Curiosity about this question has led to the discovery of a new type of optical activity. As a group of University of Southampton researchers report in Applied Physics Letters, from AIP Publishing, breaking the symmetry of metamaterials with reflected light will enable novel applications because it causes optical activity of unprecedented magnitude - far exceeding previously known specular or "mirror-like" optical activity.

At the heart of the group's work are metamaterials - materials constructed with unique shapes and symmetries that generate properties which don't occur in their natural counterparts.

"Natural materials derive their properties from the atoms, ions, or molecules they consist of. Similarly, the basic concept behind metamaterials is to assemble artificial materials from 'metamolecules,' which are manmade elementary building blocks," explained Eric Plum, a research lecturer at the University of Southampton's Optoelectronics Research Centre and Centre for Photonic Metamaterials.

"This provides a huge technological opportunity," Plum pointed out. "Instead of being limited by available natural materials, we can design materials with the properties we want. This has already led to the demonstration of various enhanced and novel material properties and functionalities."

Metamaterials appear homogenous to electromagnetic waves because their artificial structure is of subwavelength size - metamaterials for light are structured on the nanoscale, while those for microwaves are structured on the scale of millimeters or centimeters.

The group is interested in the twisted, or "chiral," structures found within many natural and artificial materials because they come with the ability to rotate the polarization state of transmitted light - a property known as optical activity. This property is the basis for applications ranging from LCD displays to spectroscopy, and even detection of life during space missions.

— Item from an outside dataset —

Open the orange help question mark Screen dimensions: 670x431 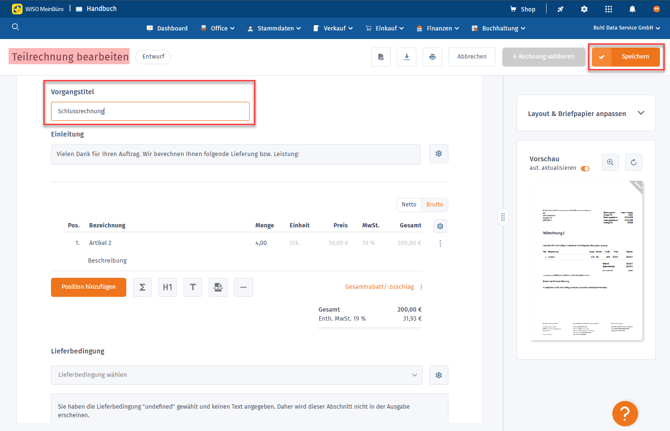pos(625,412)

While the optical activity for light reflected by natural materials is negligible, the researchers found that the same isn't at all true for metamaterials.

"Our metamaterial exhibits huge optical activity for reflected electromagnetic waves," Plum said. "This is particularly remarkable considering that our artificial structure is extremely thin - 30 times thinner than the wavelength of the electromagnetic radiation it manipulates."

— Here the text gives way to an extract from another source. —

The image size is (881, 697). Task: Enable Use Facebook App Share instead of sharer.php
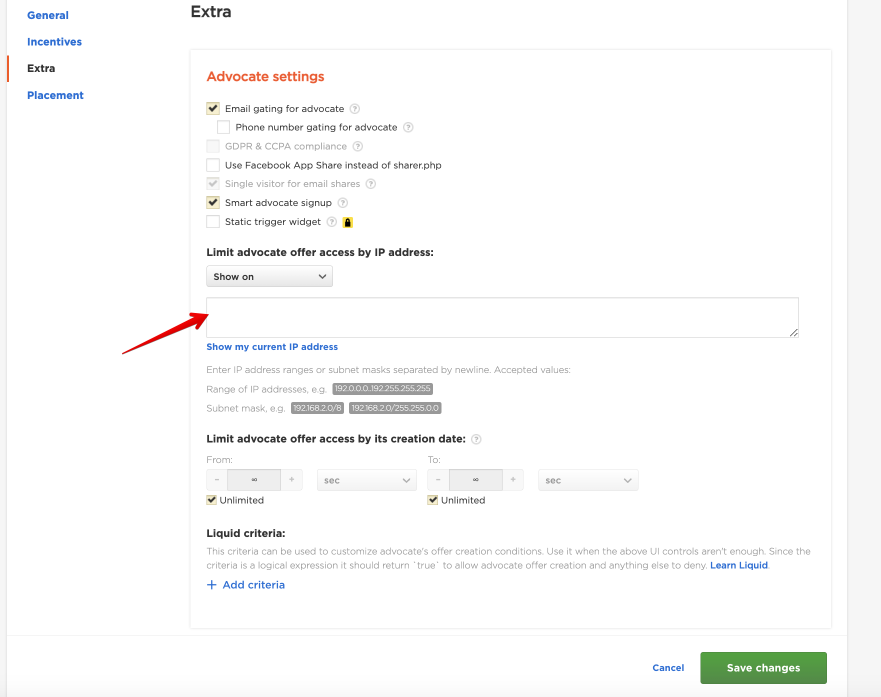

Perhaps just as surprising, the optically active material involved isn't actually chiral. "Instead, optical activity arises from a chiral experimental arrangement associated with the mutual orientation of the direction of the illumination and the structure of the metamaterial, which lacks two-fold rotational symmetry," he elaborated.

The group's discovery paves the way for "a whole new class of extremely thin and light devices for controlling and detecting the polarization of light, such as polarization rotating and circularly polarizing beam splitters and mirrors, as well as optical isolators for circularly polarized light," Plum said.

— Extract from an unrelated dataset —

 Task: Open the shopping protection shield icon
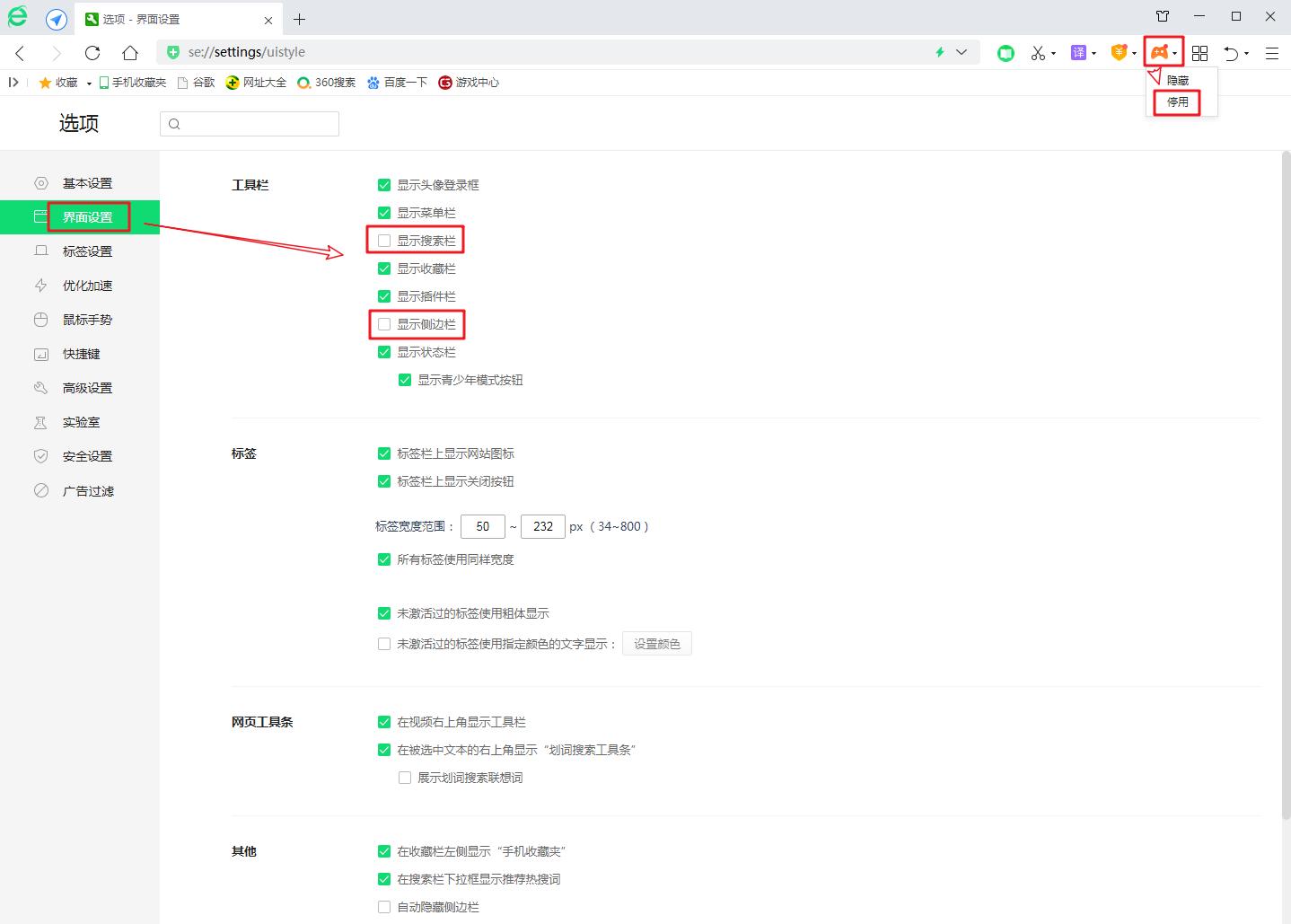pyautogui.click(x=1118, y=52)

In terms of more fundamental implications, the group's observed effect mimics the longitudinal magneto-optical Kerr effect - in which the light reflected from a magnetized surface can change in both reflected intensity and polarity - without a magnetized medium.

"This has significant implications for Kerr microscopy, because it could be mistaken for magnetization," he added.

Plum and colleagues are now busy developing practical solutions to enable dynamic control of specular optical activity for applications such as active polarization modulation.

"It would also be interesting to study the effect in natural materials and to explore the consequences of similar types of 'symmetry breaking' of other physical systems," Plum said.

The article, "Specular optical activity of achiral metasurfaces," is authored by Eric Plum, Vassili A. Fedotov and Nikolay I. Zheludev. It will appear in the journal of Applied Physics Letters April 5, 2016 [DOI: 10.1063/1.4944775].